__REQUIRED WORK__.
Please write out all of the data below exactly, without including the pictures.

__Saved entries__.
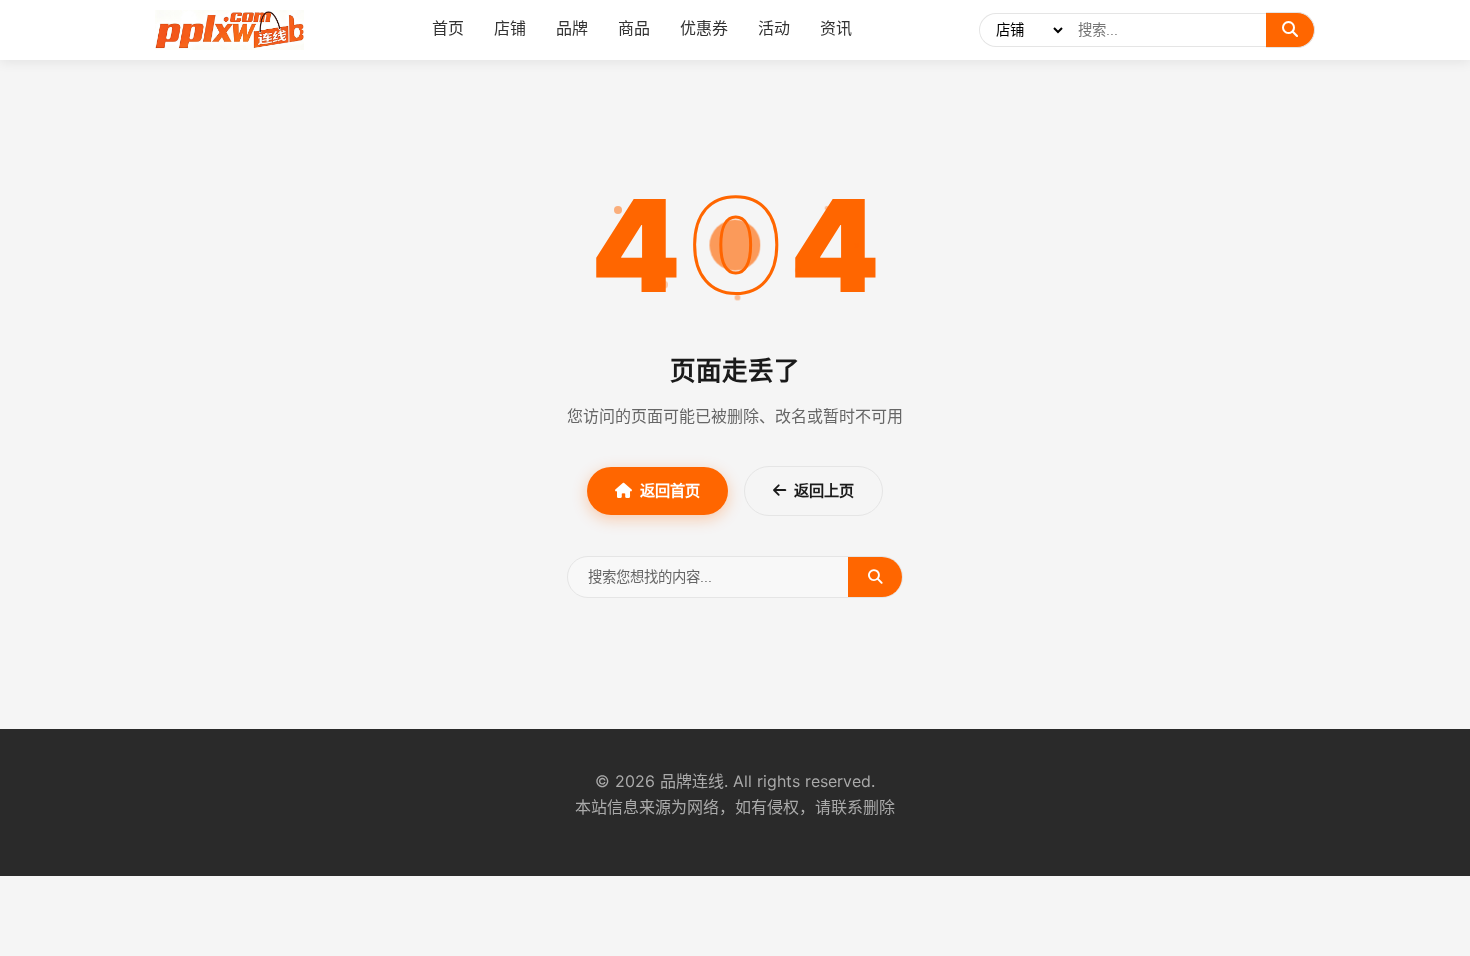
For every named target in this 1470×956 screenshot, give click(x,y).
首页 (448, 28)
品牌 (572, 28)
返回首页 (670, 490)
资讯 (836, 28)
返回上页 (824, 490)
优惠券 (704, 28)
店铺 (510, 28)
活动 (774, 28)
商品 (634, 28)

__OUTPUT FOR THIS TASK__.
For every named target in this 1470×956 screenshot, give click(x,y).
首页 (448, 28)
品牌 (572, 28)
返回首页 (670, 490)
资讯 (836, 28)
返回上页 (824, 490)
优惠券 (704, 28)
店铺 (510, 28)
活动 (774, 28)
商品 (634, 28)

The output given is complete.